● What is needed
Only an exact, line-for-line copy of the data will serve as the answer.

● Listed entries
● ● ● ●
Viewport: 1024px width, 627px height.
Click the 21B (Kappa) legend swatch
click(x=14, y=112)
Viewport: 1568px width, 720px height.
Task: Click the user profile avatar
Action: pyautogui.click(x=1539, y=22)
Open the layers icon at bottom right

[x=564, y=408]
● ● ● ●
● Written answer
Viewport: 1024px width, 627px height.
Click the 21B (Kappa) legend swatch
click(x=14, y=112)
Viewport: 1568px width, 720px height.
Task: Click the user profile avatar
Action: pyautogui.click(x=1539, y=22)
Open the layers icon at bottom right

[x=564, y=408]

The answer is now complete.